>>>
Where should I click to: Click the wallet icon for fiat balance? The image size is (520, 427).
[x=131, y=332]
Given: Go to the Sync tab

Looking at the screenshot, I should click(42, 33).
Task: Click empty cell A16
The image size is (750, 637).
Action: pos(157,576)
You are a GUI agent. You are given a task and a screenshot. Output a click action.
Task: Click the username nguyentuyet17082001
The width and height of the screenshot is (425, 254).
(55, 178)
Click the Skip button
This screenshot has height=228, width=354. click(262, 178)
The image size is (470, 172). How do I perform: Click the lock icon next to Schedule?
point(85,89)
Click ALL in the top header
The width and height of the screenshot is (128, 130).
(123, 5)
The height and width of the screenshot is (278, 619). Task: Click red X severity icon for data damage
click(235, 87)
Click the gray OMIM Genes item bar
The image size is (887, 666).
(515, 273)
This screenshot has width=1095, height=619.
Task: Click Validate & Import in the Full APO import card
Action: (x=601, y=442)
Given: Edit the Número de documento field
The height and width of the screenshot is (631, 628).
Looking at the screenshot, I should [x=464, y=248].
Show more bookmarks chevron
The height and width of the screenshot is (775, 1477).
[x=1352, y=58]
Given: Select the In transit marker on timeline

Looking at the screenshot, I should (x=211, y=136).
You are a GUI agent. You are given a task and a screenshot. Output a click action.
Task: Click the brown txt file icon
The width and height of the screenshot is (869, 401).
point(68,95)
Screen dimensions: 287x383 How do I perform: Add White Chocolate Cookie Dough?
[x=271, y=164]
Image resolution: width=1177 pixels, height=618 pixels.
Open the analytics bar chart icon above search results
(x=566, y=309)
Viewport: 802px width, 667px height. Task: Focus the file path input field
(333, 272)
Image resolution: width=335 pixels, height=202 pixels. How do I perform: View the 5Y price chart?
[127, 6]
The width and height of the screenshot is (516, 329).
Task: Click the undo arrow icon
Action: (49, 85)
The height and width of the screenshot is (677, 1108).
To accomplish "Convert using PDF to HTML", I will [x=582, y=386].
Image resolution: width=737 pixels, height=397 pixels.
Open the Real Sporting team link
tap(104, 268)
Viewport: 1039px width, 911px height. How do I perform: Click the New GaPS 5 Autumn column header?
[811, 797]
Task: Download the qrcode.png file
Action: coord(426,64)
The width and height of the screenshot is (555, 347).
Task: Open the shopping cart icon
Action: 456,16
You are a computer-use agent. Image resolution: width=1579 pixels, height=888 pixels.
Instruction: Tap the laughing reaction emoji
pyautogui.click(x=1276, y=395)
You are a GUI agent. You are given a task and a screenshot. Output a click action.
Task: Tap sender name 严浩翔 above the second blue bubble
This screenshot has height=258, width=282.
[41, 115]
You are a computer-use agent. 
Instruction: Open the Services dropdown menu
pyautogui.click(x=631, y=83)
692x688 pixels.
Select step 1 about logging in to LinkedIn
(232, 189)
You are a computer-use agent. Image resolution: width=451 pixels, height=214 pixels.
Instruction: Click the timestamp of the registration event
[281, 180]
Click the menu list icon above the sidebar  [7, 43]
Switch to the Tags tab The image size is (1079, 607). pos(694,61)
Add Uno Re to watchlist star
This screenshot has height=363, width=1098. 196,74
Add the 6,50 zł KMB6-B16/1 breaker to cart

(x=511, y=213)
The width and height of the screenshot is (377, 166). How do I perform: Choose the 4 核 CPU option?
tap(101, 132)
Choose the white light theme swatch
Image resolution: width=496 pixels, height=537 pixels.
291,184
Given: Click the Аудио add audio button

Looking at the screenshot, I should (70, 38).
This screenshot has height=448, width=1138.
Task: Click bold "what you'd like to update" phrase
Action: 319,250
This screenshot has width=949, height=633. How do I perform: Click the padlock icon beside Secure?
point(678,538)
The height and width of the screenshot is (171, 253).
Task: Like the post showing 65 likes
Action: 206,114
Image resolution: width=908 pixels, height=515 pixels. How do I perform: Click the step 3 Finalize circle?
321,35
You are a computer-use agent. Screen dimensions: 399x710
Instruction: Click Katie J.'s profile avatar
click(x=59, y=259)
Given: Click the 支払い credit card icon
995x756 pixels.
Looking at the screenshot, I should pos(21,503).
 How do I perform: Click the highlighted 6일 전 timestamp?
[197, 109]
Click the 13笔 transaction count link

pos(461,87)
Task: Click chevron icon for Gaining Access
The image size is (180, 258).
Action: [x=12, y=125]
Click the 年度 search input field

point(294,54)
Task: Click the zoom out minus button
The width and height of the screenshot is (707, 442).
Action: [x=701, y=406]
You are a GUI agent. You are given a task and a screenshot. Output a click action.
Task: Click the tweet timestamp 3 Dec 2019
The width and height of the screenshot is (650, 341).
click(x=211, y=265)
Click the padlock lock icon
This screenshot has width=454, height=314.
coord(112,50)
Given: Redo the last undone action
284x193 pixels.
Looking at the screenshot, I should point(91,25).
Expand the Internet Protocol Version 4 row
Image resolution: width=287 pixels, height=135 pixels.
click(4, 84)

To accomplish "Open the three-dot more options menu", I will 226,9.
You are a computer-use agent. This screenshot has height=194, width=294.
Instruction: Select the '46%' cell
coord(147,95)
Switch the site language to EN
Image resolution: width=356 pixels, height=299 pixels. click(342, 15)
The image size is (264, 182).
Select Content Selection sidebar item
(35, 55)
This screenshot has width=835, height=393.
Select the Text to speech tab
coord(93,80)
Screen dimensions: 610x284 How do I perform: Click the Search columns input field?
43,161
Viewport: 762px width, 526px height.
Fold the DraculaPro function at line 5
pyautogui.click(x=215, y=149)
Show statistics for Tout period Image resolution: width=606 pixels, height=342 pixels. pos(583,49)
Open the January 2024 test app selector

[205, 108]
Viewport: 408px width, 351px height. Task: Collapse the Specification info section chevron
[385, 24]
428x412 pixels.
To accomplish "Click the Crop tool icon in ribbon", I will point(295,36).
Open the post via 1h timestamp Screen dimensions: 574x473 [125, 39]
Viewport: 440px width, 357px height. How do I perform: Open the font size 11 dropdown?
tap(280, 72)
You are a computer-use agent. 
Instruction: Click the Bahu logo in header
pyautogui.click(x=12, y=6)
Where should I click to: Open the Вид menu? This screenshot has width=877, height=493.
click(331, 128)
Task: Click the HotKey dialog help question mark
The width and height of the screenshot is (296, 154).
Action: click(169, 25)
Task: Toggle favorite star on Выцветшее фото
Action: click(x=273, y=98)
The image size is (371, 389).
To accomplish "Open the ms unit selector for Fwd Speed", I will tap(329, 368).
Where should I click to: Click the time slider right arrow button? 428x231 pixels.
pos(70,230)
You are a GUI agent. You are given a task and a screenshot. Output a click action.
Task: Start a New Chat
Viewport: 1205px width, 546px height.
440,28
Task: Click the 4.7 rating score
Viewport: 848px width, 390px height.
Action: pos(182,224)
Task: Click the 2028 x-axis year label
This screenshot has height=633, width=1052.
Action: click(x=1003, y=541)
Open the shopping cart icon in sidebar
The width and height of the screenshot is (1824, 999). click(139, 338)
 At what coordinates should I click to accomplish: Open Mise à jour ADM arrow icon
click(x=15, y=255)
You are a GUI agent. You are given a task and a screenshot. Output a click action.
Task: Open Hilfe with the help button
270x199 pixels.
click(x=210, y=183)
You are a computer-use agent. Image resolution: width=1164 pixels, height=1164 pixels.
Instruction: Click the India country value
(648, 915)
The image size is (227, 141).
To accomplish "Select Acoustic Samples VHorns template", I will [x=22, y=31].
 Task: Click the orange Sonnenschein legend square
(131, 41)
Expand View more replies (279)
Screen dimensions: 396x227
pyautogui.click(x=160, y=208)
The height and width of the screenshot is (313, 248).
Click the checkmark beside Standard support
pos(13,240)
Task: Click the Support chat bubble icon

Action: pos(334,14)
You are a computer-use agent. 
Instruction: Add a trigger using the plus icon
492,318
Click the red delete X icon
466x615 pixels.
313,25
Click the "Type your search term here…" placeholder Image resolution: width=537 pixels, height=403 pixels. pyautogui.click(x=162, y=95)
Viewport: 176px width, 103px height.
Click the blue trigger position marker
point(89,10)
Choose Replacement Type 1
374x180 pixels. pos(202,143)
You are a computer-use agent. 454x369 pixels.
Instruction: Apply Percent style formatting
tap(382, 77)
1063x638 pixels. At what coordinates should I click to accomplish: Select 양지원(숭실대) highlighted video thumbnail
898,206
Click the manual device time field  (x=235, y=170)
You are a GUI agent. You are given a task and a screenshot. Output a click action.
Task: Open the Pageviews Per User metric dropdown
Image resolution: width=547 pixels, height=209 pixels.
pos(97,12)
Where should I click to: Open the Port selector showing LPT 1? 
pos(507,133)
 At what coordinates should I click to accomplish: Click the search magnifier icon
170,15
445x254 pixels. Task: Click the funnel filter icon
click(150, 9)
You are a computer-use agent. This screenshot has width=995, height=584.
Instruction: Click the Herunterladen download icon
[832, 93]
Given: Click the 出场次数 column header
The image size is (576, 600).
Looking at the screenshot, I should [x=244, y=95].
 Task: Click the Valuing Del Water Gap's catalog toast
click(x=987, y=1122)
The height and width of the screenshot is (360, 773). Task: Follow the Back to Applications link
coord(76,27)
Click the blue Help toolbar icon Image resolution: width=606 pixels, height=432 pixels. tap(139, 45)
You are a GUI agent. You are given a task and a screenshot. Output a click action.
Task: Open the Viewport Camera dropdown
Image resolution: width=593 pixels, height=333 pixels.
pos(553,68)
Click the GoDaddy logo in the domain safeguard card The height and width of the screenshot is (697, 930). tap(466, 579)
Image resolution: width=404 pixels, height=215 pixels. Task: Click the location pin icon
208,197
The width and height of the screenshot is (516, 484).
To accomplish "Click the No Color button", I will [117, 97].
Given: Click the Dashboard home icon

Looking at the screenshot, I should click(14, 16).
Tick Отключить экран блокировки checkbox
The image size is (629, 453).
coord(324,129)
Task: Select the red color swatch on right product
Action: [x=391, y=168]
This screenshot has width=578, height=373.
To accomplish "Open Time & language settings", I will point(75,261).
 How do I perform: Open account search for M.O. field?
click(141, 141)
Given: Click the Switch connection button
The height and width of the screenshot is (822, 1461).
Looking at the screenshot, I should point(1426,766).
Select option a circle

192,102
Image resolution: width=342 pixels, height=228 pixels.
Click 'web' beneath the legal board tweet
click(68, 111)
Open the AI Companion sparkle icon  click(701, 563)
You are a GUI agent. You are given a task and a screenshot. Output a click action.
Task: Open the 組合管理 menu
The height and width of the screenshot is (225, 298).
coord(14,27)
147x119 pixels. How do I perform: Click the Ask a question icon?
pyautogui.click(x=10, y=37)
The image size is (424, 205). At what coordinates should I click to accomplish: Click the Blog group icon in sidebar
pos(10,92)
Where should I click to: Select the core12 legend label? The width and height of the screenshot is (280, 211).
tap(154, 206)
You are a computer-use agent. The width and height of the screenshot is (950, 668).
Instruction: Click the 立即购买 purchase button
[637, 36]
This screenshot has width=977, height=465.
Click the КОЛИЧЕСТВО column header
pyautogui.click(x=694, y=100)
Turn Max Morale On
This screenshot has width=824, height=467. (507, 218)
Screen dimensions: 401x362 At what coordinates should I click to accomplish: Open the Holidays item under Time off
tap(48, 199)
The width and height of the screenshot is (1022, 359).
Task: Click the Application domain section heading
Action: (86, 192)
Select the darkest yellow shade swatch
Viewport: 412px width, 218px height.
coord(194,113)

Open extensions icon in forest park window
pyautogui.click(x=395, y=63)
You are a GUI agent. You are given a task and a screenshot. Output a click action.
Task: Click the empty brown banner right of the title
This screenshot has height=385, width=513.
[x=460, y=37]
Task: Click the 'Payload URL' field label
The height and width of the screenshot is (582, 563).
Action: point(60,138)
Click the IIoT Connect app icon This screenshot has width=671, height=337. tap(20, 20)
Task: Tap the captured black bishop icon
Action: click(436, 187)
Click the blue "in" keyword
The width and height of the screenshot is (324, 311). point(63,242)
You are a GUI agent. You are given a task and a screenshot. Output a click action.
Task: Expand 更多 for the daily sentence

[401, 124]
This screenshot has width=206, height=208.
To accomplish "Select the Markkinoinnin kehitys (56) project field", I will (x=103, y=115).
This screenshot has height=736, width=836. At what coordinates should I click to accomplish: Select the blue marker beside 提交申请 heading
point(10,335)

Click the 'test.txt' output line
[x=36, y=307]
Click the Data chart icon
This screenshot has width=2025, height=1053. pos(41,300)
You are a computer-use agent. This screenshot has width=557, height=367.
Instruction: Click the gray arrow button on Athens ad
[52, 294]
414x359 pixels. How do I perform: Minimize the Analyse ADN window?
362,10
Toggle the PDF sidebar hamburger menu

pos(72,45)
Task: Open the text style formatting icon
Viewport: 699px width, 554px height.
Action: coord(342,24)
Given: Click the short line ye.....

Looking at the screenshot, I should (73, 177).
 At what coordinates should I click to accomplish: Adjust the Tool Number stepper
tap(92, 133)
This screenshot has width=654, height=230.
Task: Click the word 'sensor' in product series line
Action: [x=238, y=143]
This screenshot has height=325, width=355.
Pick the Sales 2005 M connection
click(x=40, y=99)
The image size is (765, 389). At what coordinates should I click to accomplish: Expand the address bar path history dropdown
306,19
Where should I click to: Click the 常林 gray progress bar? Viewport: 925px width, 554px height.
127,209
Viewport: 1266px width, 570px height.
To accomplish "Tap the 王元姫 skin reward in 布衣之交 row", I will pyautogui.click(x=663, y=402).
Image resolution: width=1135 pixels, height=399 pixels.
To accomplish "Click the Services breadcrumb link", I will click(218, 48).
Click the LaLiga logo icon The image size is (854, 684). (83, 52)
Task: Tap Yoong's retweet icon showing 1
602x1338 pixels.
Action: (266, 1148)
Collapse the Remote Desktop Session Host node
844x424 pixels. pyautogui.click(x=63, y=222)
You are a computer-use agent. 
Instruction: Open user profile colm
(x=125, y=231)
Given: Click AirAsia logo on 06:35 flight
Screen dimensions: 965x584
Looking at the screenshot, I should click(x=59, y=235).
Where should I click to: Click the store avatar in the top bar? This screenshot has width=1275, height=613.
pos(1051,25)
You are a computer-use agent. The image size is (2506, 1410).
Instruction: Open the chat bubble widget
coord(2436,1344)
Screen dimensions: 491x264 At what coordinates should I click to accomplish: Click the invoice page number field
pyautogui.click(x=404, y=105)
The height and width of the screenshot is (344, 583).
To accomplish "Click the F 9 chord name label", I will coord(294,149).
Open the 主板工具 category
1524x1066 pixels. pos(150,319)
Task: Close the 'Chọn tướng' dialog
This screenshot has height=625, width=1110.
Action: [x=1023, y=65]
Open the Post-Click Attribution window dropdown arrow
<<<
Exercise objective:
Retype the portion of the data above that starts on the line with "Click the padlock lock icon" and finishes on the line with "has height=194, width=294.", including both of those lines.

The answer:
Click the padlock lock icon
This screenshot has width=454, height=314.
coord(112,50)
Given: Redo the last undone action
284x193 pixels.
Looking at the screenshot, I should point(91,25).
Expand the Internet Protocol Version 4 row
Image resolution: width=287 pixels, height=135 pixels.
click(4, 84)

To accomplish "Open the three-dot more options menu", I will 226,9.
You are a computer-use agent. This screenshot has height=194, width=294.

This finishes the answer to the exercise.